How Well Do You Know God?

    How well do you know this jealousy of our Father in heaven for His Son and the jealousy of the Son for the Father? Are you experiencing the Father’s jealousy for the Spirit of Christ in you? If you read James 4:6-10, you’ll discover what is necessary for you to know the Father in this way. 

But He gives a greater grace. Therefore it says, “God is opposed to the proud, but gives grace to the humble.” Submit therefore to God. Resist the devil and he will flee from you. Draw near to God and He will draw near to you. Cleanse your hands, you sinners; and purify your hearts, you double-minded. Be miserable and mourn and weep; let your laughter be turned into mourning and your joy to gloom. Humble yourselves in the presence of the Lord, and He will exalt you.
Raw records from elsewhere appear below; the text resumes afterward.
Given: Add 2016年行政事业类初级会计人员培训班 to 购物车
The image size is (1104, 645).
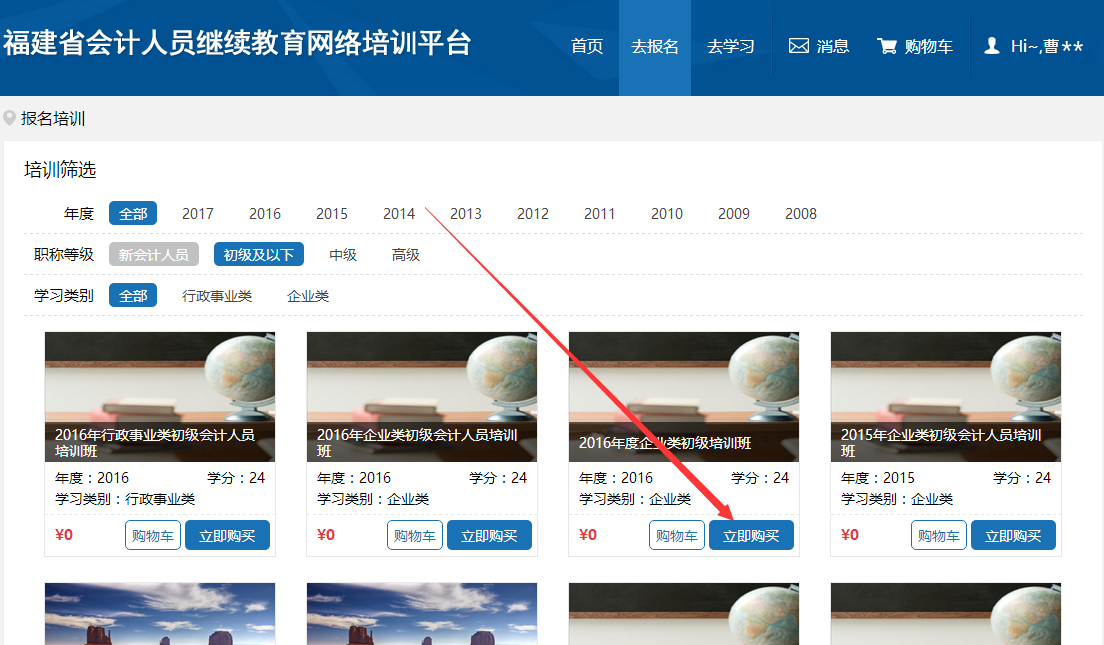Looking at the screenshot, I should coord(153,535).
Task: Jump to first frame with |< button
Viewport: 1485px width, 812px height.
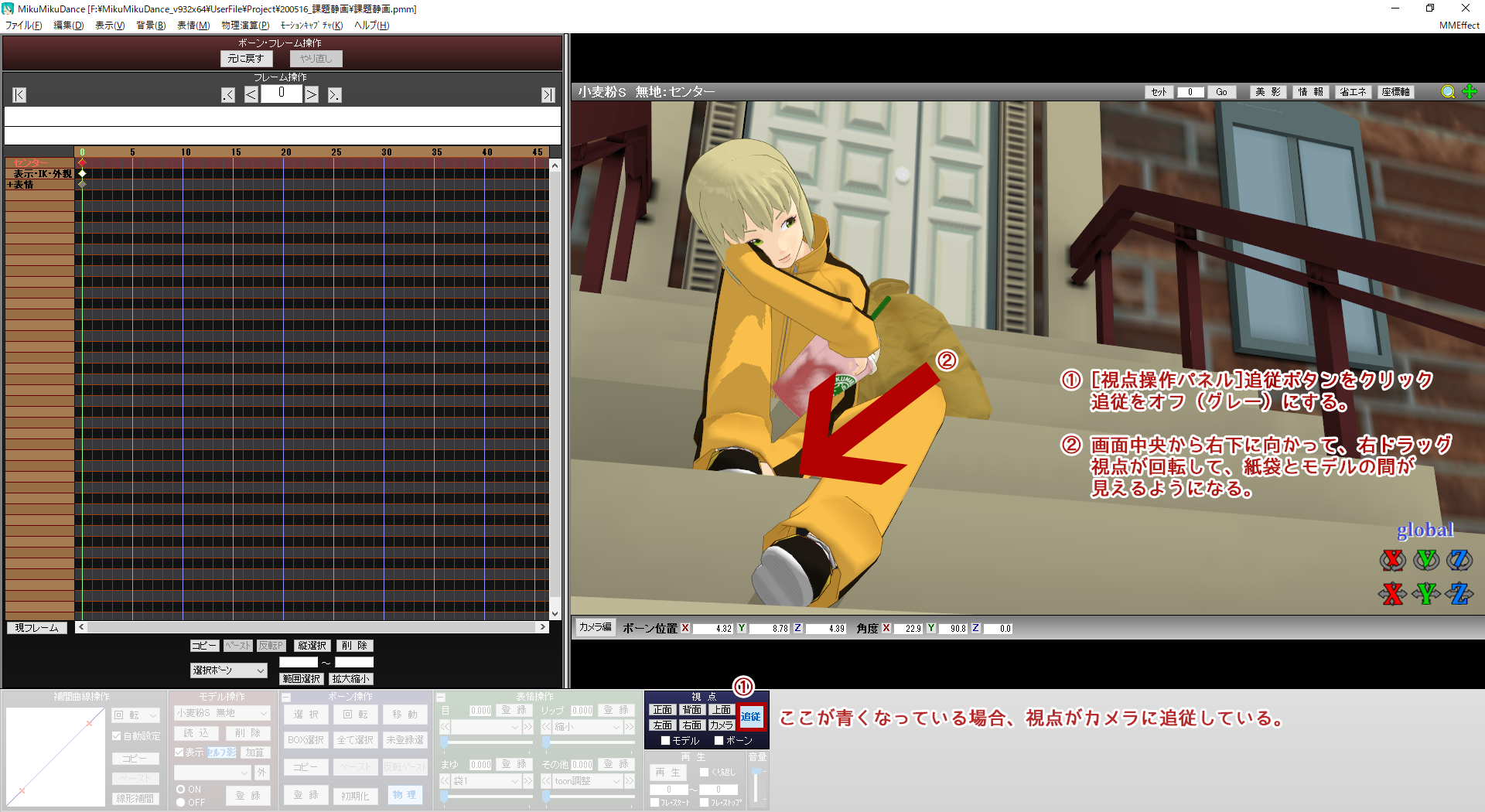Action: [x=19, y=95]
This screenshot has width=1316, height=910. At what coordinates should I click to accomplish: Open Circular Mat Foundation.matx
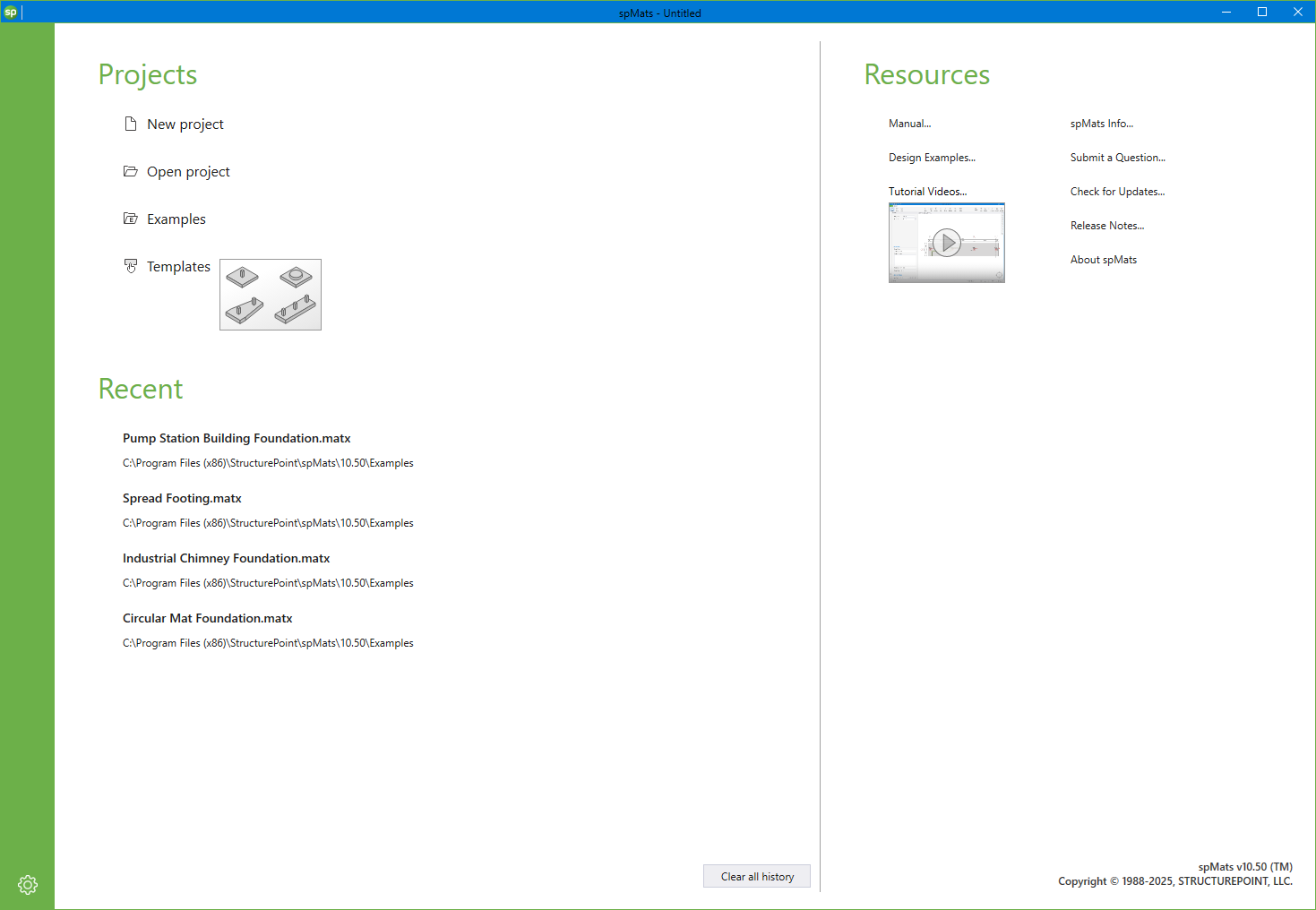pos(207,618)
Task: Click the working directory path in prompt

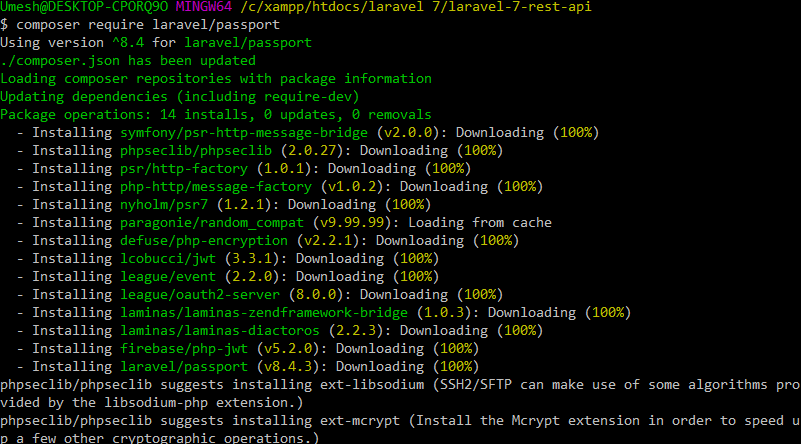Action: pyautogui.click(x=415, y=7)
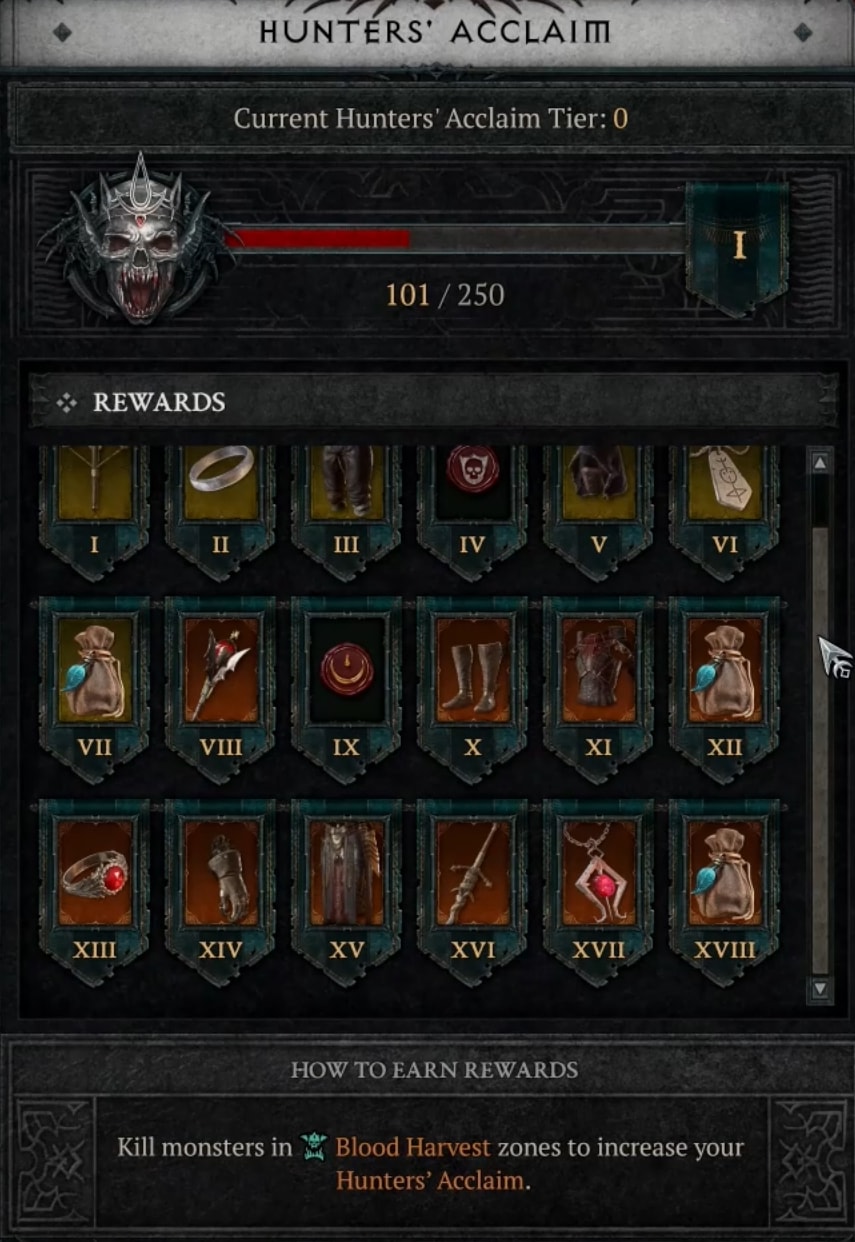The width and height of the screenshot is (855, 1242).
Task: Click the rewards list scroll up arrow
Action: pos(820,462)
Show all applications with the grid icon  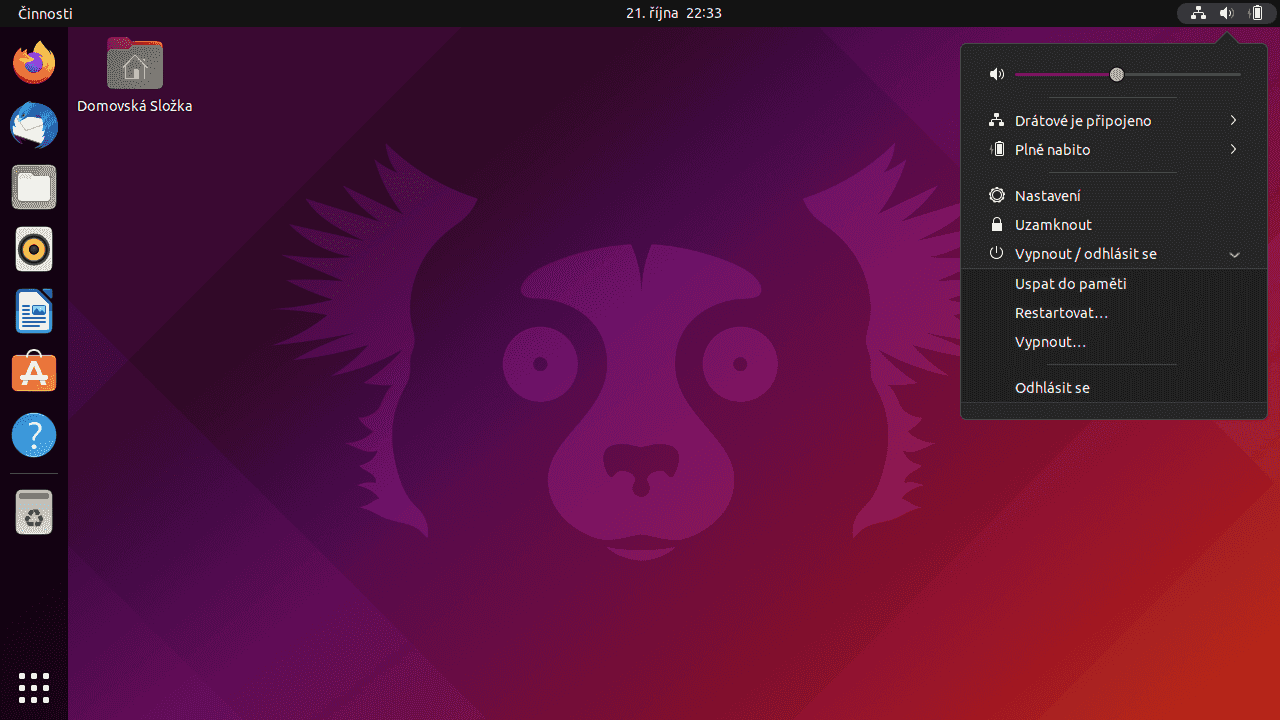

    What is necessary for us to know the Father’s and the Son’s love for each other? Humility in the presence of the Lord that repents of the pride that resides in the people of this world and that has grieved our Father and His Spirit. If we have excited God to jealousy by chasing after friendship with the world, then we need to repent, be cleansed, be purified, be miserable, mourn, and weep until the Lord lifts us up with an awareness of His presence and His love. I may be wrong, but I believe this is one of the greatest needs in the church today if we are going to experience revival. You’ll notice the world won’t join you in this spiritual exercise. The spirit of the world loves to have fun, laugh, and be joyful as they seek to satisfy their selfish pleasures. May I suggest that you will likely need to pray repeatedly for a spirit that can mourn as James described? Repentance is a gift from God and does not come by our simple decision.

    Are you more comfortable and excited about having pleasure in this world than you are in giving God pleasure by humbling yourself in His presence in the Spirit of Christ? If you are, then ask Him to have mercy on you and help you to humble yourself in His presence, to sit still and think about what you most take pleasure in, and to truly grieve over your love for certain things that have taken God’s place. Do you long to know by experience God’s jealous love? I hope so. May God let you know His love for His Son and the Lord Jesus’ love for His Father in you.